The Howcroft on Pool Street, just off  Vernon Street, closed its doors for the final time on 20 May 2012 after over 150 years as licensed premises. The pub was one of the few remaining pubs in Bolton to have its own bowling green but it would be more accurate to say that the bowling green was the main reason for the pub’s existence – indeed it pre-dates the pub by over 20 years. Certainly, the green was in existence as long ago as 1842 [1] and it is marked as the ‘Howcroft Bowling Green’ on an 1849 map of the area. At that time it was situated just off Back Lane, which is still the only approach road to the pub. Prior to the construction of St George’s Road around the end of the 18th century Back Lane was a principal route out of Bolton, running from Blackburn Road down to Chorley Street even though it was only about as wide then as it is now – the size of a back street.

Although it has been claimed that the Howcroft bowling green existed at least as early as 1842, it may have been in existence even earlier than that. Just as it does now the bowling season ran from April or May to October each year and in his book Leisure In Bolton, Robert Poole claims that the Howcroft bowling green regular had 60-odd attendees at their end of season dinner. [1] However, he quotes local press reports from the 1820s meaning that the Howcroft bowling green could be almost 190 years old.

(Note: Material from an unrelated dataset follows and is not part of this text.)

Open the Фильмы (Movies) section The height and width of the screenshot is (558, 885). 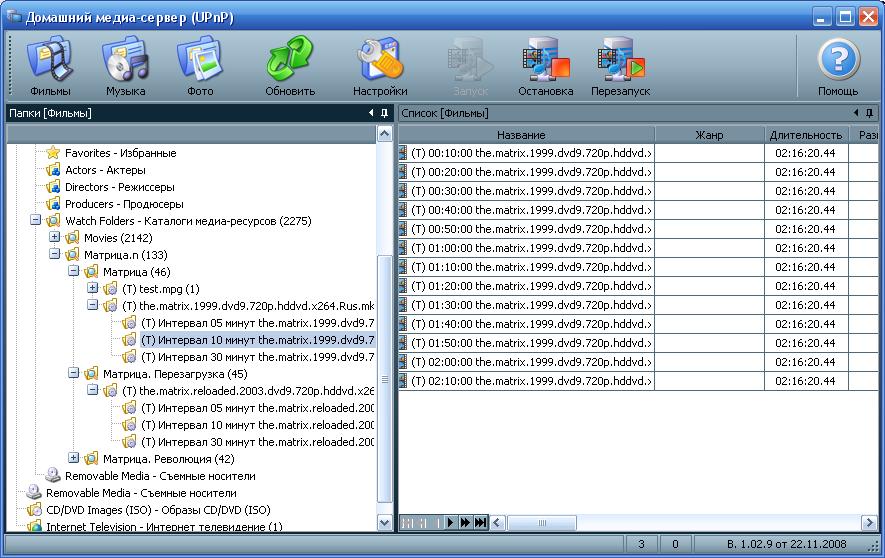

In his book on Bolton pubs [2] Gordon Readyhough says the Howcroft was once a beerhouse known as the Prince Of Wales, but a historical record which was written in the 1980s and which was displayed in the pub for many years until its closure (see image below) states that it was licensed as a beer house in 1861.

The 1849 map of the area shows a small building next to the bowling green which may well have been part of the current building. An 1893 map shows the pub in its present form which means that an extension comprising the gents’ toilets and the longer back room was built some time in the late-19th century, probably after it was first licensed. In that case the original pub would have consisted of the bar area, the small lounge and the pool room behind the bar.

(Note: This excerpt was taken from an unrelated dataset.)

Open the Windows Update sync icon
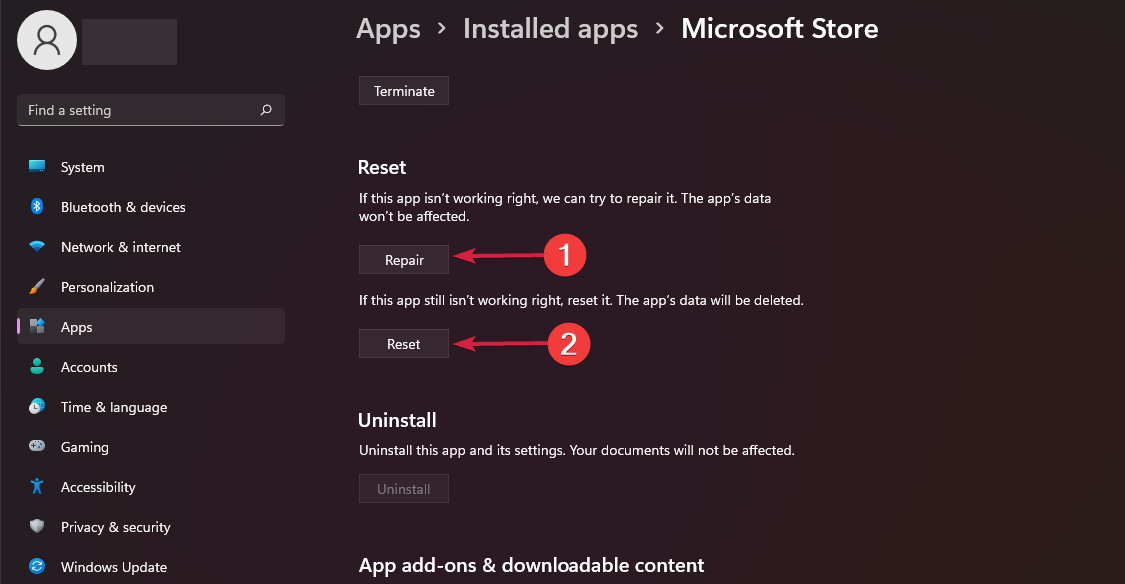This screenshot has width=1125, height=584. point(37,567)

In 1870 it was listed as the Duke Of Wellington, Back Lane but it was known as the Prince Of Wales towards the end of the 19th century until changing its name to the Howcroft. One theory is that the pub and the bowling green were both owned by local brewer Sharman’s with the pub taking the name of the longer-established bowling green. By then the Lark Hill area, which surrounded the Howcroft, had taken on a different look. From being on the edge of Bolton with countryside to the north when the bowling green was first built, by the end of the nineteenth century it was surrounded by housing with the construction of Clarence Street, Davenport Street, Kent Street and Church Street. By then the pub was on Pool Street which from the pub ran down the hill and across St George’s Road to the River Croal. It remained part of Pool Street until the construction of Topp Way began in 1980.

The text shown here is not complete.